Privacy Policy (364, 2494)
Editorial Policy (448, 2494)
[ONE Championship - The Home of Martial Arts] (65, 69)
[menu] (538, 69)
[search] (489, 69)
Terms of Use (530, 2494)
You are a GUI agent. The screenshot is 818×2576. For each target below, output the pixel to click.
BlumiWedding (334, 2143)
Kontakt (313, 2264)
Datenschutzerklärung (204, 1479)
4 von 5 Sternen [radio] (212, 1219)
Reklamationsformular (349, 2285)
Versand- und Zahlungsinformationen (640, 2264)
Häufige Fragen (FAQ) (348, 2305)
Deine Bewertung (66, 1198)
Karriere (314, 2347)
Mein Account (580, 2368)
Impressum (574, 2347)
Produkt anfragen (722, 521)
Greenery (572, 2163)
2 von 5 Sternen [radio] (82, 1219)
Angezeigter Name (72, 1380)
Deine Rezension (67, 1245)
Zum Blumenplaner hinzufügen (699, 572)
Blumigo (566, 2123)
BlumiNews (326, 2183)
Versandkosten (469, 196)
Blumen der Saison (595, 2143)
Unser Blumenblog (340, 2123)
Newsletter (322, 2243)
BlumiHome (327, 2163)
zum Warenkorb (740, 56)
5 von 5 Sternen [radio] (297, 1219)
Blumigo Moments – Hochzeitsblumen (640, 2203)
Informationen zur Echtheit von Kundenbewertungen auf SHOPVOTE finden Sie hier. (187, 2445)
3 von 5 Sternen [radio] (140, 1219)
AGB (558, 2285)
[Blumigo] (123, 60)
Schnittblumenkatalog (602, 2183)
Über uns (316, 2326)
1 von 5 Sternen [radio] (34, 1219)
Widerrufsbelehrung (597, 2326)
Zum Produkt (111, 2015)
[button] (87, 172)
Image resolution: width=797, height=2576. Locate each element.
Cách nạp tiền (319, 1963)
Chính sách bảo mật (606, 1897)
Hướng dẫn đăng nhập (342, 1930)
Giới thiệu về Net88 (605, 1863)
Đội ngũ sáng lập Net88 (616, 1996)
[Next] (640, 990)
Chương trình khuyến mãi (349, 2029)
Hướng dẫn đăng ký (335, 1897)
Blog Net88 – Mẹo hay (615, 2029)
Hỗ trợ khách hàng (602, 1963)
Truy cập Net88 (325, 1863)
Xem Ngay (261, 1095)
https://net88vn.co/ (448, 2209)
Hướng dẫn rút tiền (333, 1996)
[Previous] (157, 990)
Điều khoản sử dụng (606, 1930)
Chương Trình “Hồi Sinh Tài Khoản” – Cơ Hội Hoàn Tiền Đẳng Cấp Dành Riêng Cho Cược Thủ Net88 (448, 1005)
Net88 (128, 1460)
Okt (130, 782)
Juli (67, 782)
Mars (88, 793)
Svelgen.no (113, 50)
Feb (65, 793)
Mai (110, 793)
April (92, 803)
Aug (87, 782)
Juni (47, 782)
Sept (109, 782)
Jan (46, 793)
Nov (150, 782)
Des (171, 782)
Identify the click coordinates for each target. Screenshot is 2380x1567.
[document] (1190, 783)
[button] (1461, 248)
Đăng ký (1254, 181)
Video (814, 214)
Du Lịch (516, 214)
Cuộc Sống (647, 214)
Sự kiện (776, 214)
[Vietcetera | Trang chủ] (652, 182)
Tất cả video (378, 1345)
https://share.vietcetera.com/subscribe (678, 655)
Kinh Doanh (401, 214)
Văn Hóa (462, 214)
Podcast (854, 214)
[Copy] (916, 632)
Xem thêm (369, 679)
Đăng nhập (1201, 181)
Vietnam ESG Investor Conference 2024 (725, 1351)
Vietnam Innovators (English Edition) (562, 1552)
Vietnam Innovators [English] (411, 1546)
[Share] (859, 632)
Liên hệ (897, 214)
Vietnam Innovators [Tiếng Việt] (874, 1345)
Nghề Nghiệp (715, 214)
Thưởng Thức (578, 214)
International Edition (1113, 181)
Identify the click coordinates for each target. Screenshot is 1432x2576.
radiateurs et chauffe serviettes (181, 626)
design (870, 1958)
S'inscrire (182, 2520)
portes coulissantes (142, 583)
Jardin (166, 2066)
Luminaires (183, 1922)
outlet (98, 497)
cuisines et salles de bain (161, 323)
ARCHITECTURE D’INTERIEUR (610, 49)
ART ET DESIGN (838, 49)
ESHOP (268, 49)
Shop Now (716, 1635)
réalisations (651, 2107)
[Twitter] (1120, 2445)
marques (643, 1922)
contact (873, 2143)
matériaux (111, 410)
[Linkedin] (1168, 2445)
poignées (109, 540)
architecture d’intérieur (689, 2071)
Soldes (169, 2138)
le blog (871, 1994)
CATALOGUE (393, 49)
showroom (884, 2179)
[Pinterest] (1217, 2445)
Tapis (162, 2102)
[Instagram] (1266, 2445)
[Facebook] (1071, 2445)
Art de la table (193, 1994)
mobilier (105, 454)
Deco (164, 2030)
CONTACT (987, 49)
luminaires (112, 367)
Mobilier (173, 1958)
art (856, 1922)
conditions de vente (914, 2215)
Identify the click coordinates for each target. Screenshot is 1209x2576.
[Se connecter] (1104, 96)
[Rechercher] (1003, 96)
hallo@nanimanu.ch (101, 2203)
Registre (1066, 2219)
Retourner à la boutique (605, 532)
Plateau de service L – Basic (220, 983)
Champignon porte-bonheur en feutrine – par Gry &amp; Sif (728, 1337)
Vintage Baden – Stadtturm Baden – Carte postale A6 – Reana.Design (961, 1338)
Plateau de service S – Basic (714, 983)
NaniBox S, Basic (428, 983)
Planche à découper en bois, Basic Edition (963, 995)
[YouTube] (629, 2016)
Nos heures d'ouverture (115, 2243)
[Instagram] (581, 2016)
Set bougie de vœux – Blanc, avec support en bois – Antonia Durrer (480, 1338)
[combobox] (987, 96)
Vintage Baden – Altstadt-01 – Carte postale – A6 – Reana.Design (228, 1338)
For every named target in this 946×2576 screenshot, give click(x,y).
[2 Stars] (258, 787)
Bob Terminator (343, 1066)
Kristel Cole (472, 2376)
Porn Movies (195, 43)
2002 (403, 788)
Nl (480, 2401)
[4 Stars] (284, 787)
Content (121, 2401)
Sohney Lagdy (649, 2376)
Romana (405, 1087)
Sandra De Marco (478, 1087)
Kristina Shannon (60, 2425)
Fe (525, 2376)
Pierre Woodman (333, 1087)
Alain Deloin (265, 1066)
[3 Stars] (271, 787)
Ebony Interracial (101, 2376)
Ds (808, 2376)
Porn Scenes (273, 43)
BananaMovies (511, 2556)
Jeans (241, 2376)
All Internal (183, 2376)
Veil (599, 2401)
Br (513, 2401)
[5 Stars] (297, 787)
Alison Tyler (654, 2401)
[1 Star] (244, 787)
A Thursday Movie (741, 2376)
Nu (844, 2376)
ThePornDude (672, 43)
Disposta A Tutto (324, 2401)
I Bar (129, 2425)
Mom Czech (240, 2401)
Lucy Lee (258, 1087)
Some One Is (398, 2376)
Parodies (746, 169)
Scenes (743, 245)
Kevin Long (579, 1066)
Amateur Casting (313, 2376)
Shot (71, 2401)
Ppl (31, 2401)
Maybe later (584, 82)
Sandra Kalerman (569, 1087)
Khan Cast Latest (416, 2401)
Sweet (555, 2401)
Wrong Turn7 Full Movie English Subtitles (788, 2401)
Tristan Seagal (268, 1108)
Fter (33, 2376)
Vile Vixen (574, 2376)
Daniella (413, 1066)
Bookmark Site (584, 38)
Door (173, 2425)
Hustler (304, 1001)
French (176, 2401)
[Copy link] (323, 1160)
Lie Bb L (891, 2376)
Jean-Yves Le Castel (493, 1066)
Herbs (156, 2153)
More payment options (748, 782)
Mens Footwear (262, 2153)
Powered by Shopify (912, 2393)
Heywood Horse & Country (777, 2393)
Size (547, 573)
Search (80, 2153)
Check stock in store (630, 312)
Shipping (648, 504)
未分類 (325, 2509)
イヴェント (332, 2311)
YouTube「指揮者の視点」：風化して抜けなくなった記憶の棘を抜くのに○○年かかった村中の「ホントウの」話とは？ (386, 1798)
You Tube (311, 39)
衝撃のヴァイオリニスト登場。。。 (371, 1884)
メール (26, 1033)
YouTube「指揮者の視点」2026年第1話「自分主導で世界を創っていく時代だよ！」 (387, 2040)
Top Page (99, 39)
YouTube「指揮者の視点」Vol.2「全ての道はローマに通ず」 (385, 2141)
□ □ □ □
» PROBLEM DESCRIPTION
Copy each line of the material where "Baden" is found.

» YOUR SOLUTION
Vintage Baden – Stadtturm Baden – Carte postale A6 – Reana.Design (961, 1338)
Vintage Baden – Altstadt-01 – Carte postale – A6 – Reana.Design (228, 1338)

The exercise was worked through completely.